__REQUIRED WORK__.
Of the lines below, write out exactly those from the line with "Task: Expand the Model member dropdown" through the line with "The width and height of the screenshot is (1200, 848).", both included, and skip the rest.

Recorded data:
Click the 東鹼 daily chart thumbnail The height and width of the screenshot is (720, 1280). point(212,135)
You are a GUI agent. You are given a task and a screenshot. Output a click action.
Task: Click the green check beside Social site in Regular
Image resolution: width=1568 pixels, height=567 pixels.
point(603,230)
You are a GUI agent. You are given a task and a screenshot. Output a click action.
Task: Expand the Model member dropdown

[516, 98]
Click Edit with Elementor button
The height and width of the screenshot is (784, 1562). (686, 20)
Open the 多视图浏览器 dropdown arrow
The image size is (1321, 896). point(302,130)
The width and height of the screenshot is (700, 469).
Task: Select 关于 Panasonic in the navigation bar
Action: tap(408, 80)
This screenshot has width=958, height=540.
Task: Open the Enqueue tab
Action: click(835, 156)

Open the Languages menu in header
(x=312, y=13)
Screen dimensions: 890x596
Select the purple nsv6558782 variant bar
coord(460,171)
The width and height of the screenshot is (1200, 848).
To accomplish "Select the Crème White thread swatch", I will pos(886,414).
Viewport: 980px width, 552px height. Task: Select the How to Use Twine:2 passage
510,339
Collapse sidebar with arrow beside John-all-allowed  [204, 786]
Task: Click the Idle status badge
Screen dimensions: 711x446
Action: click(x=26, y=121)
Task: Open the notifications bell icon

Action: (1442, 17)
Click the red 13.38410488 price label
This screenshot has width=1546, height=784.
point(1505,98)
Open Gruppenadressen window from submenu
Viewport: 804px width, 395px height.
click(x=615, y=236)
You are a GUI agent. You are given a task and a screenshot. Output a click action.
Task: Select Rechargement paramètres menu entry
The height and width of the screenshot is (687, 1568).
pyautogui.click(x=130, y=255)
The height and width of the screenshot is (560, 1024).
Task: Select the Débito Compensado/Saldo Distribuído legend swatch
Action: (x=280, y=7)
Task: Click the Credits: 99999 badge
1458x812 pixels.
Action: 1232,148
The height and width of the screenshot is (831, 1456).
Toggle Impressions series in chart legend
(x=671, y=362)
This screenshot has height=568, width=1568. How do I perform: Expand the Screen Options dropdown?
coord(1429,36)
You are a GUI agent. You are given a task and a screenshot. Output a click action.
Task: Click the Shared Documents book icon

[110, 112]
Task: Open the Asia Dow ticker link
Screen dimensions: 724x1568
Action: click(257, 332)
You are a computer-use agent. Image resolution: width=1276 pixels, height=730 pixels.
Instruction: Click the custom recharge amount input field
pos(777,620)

__OUTPUT FOR THIS TASK__.
Task: Expand the Model member dropdown

[516, 98]
Click Edit with Elementor button
The height and width of the screenshot is (784, 1562). (686, 20)
Open the 多视图浏览器 dropdown arrow
The image size is (1321, 896). point(302,130)
The width and height of the screenshot is (700, 469).
Task: Select 关于 Panasonic in the navigation bar
Action: tap(408, 80)
This screenshot has width=958, height=540.
Task: Open the Enqueue tab
Action: click(835, 156)

Open the Languages menu in header
(x=312, y=13)
Screen dimensions: 890x596
Select the purple nsv6558782 variant bar
coord(460,171)
The width and height of the screenshot is (1200, 848).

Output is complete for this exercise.